ZPO § 91 Abs. 2; RVG VV Nr. 7003 ff.
Leitsatz
Hält sich ein Verfahrensbeteiligter am Sitz des Verfahrensgerichts regelmäßig auf, sei es, weil er dort einen weiteren Wohnsitz unterhält oder etwa, weil er an diesem Ort seinen Beruf ausübt, bedarf es zur zweckentsprechenden Rechtsverfolgung regelmäßig nicht der Einschaltung eines auswärtigen, am (Erst-)Wohnsitz des Verfahrensbeteiligten ansässigen Rechtsanwalts.
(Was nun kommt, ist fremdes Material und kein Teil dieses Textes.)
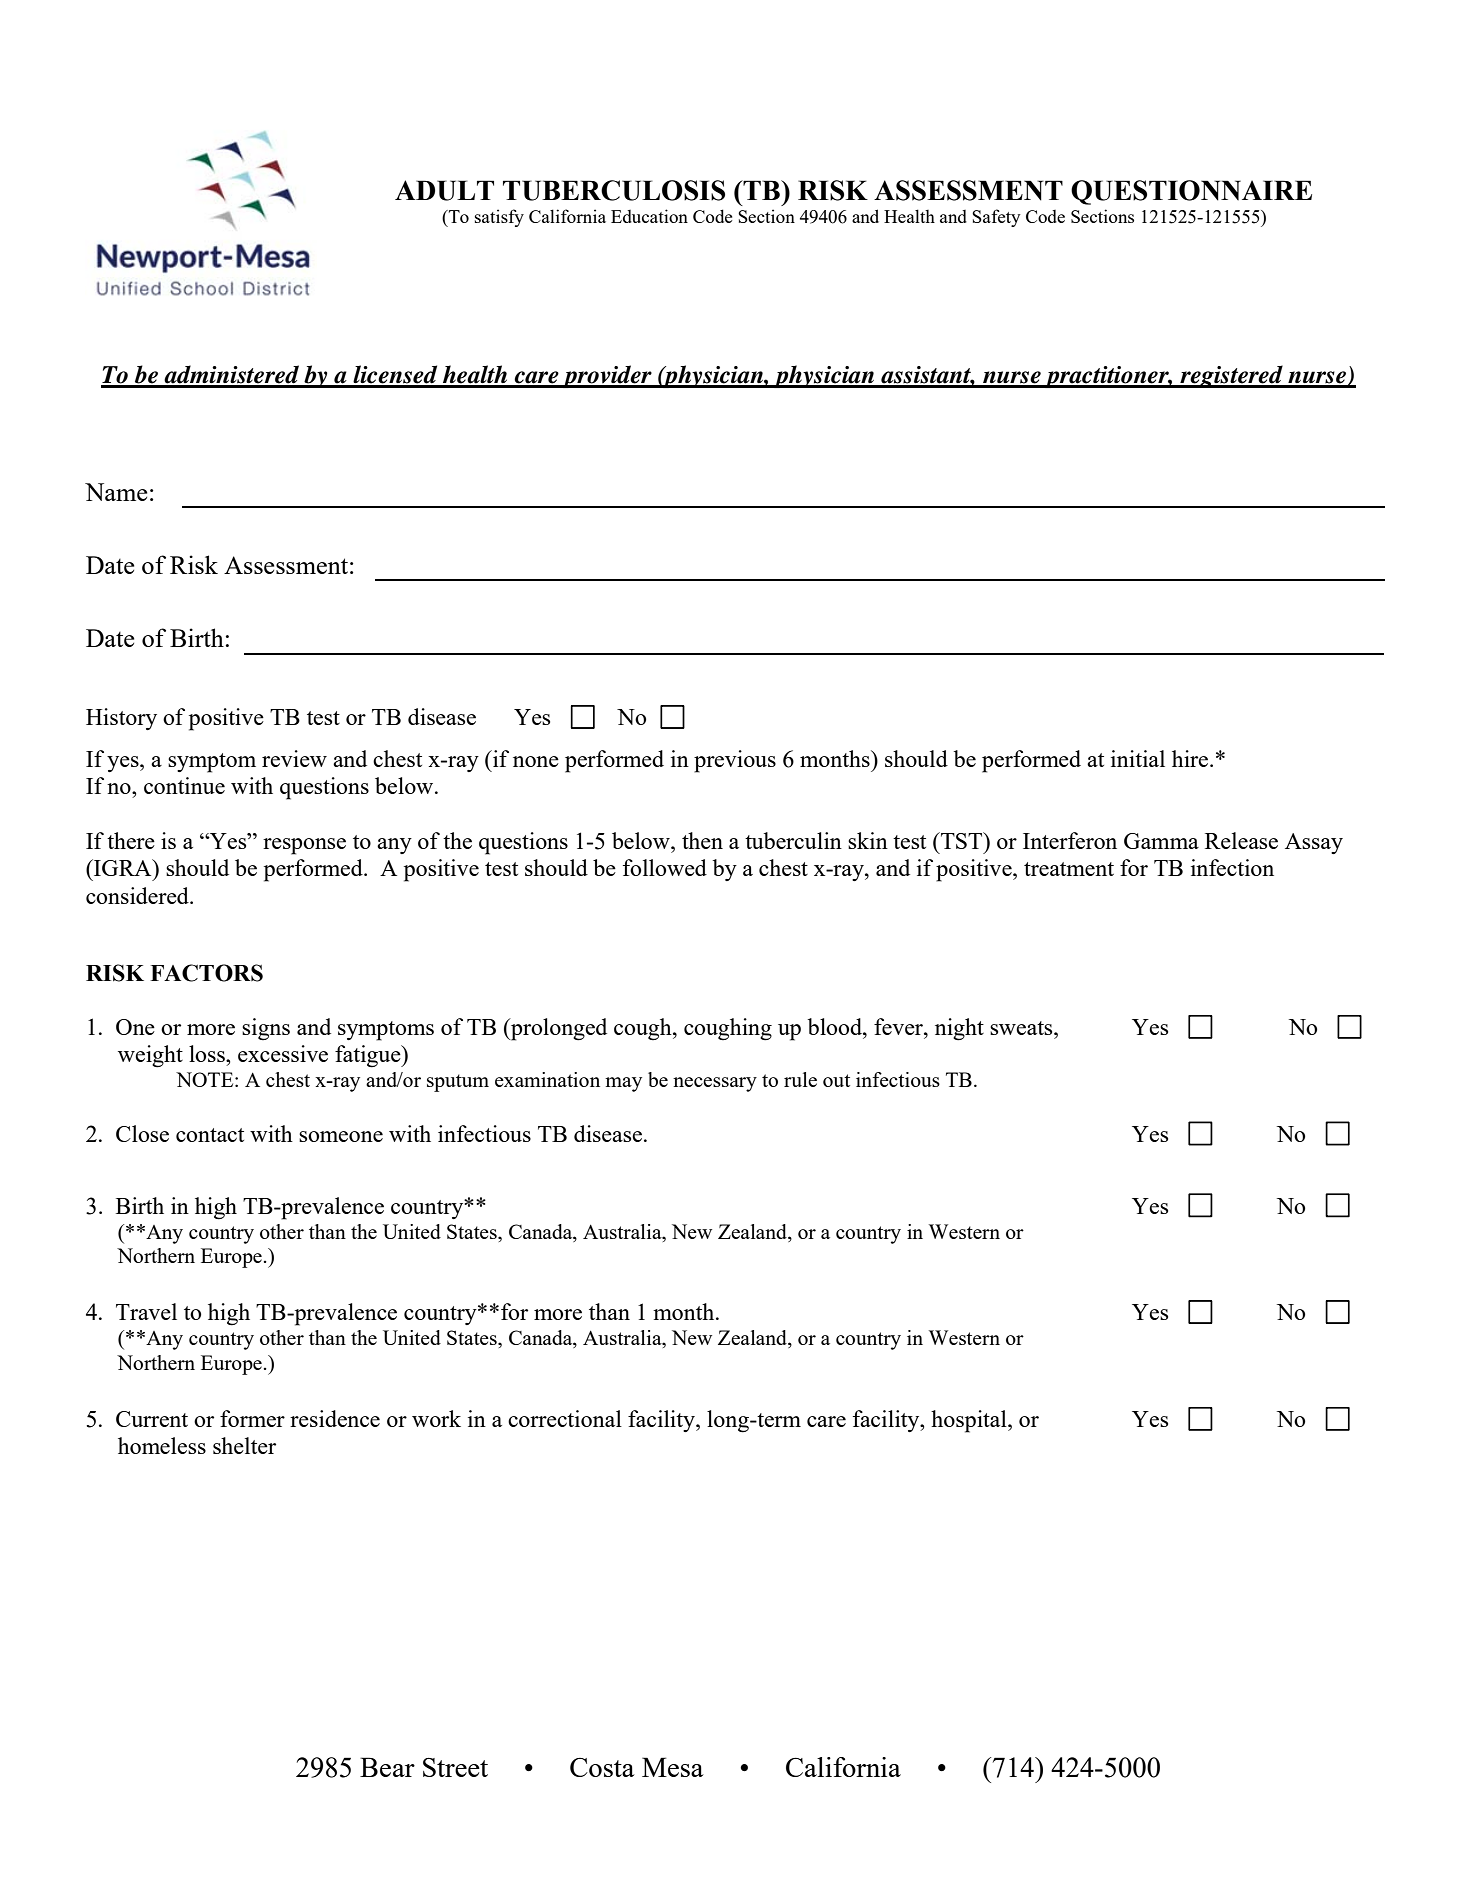 The image size is (1457, 1885). I want to click on FACTORS, so click(206, 973).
OLG Koblenz, Beschl. v. 3.3.2016 – 7 WF 205/16
1 Aus den Gründen
Die in verfahrensrechtlicher Hinsicht nicht zu beanstandende, insbesondere fristgerecht erhobene, sofortige Beschwerde hat in der Sache keinen Erfolg. Das AG hat zu Recht und mit zutreffender Begründung die von der Antragstellerin geltend gemachten Fahrtkosten und Abwesenheitsgelder ihres Verfahrensbevollmächtigten sowie die behaupteten eigenen Aufwendungen abgesetzt.
Nach § 113 Abs. 1 FamFG, § 91 Abs. 2 ZPO sind die tatsächlich entstandenen und zur zweckentsprechenden Rechtsverfolgung notwendigen Kosten erstattungsfähig. Dazu zählen die gesetzlichen Gebühren und Auslagen des Rechtsanwalts. Reisekosten und Abwesenheitsgelder eines Rechtsanwalts, der nicht im Bezirk des Verfahrensgerichts niedergelassen ist und auch am Ort des Verfahrensgerichts nicht wohnt, sind nur insoweit zu erstatten, als die Zuziehung zur zweckentsprechenden Rechtsverfolgung notwendig ist.
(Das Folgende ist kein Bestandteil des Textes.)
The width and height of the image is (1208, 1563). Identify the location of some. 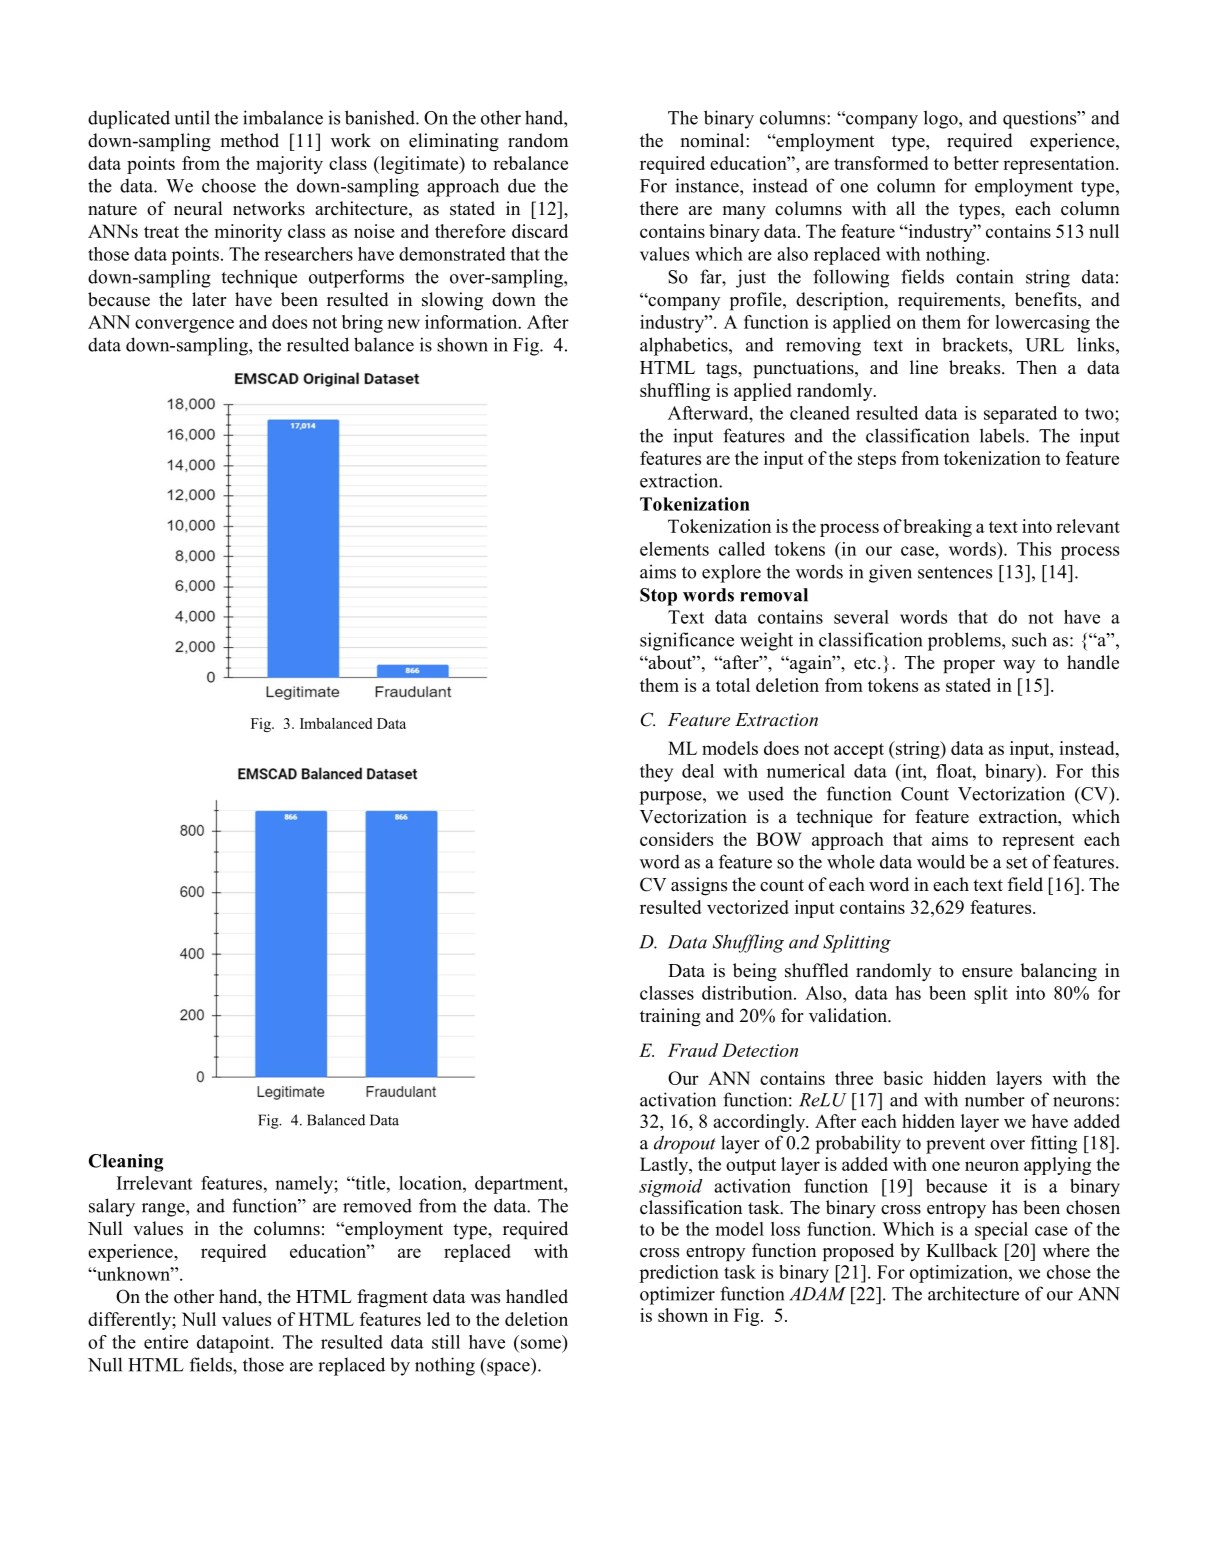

Insoweit gilt wie auch sonst im Kostenrecht das Kostenschonungsgebot. Danach ist jeder Beteiligte verpflichtet, die Kosten der Verfahrensführung, die im Falle des Obsiegens vom Gegner erstattet werden sollen, so niedrig zu halten, wie sich dies mit der Wahrung seiner berechtigten Belange vereinbaren lässt (BGH MDR 2013, 1493 m.w.N. [= AGS 2014, 95]).
Danach war vorliegend die Hinzuziehung eines nicht am Ort des Verfahrensgerichts niedergelassenen Rechtsanwalt entgegen der Auffassung der Beschwerde nicht notwendig.
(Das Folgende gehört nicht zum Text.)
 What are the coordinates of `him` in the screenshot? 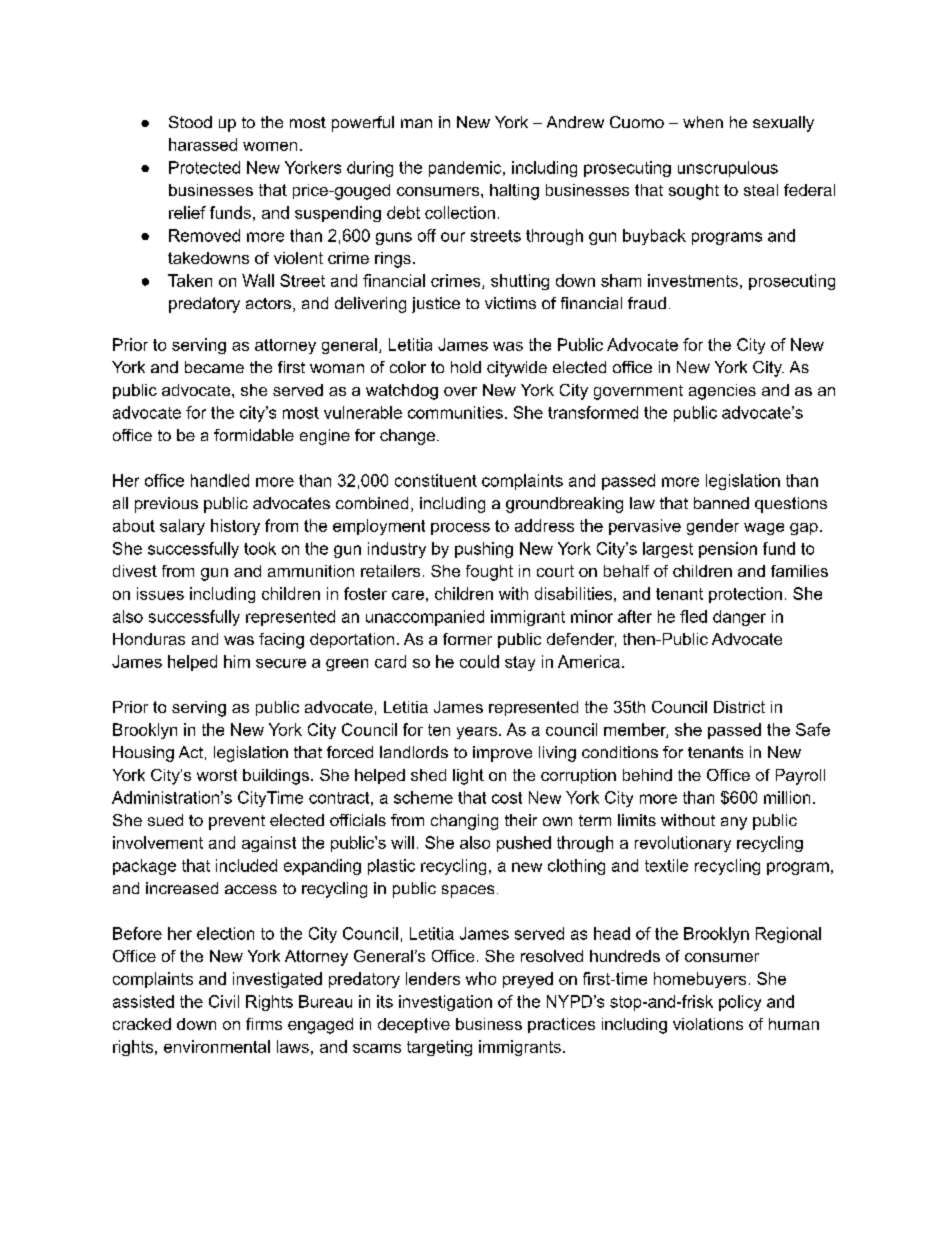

Allerdings weist die Antragstellerin im Ansatz zu Recht darauf hin, dass grundsätzlich die Zuziehung eines am Ort Ihres Wohnsitzes ansässigen Rechtsanwalts als eine Maßnahme zweckentsprechender Rechtsverfolgung anzusehen ist, weil ein persönliches Informations- und Beratungsgespräch zwischen Partei und Anwalt mindestens zu Beginn des Mandats in der ganz überwiegenden Mehrzahl der Fälle erforderlich und sinnvoll ist (so etwa BGH FamRZ 2004, 866).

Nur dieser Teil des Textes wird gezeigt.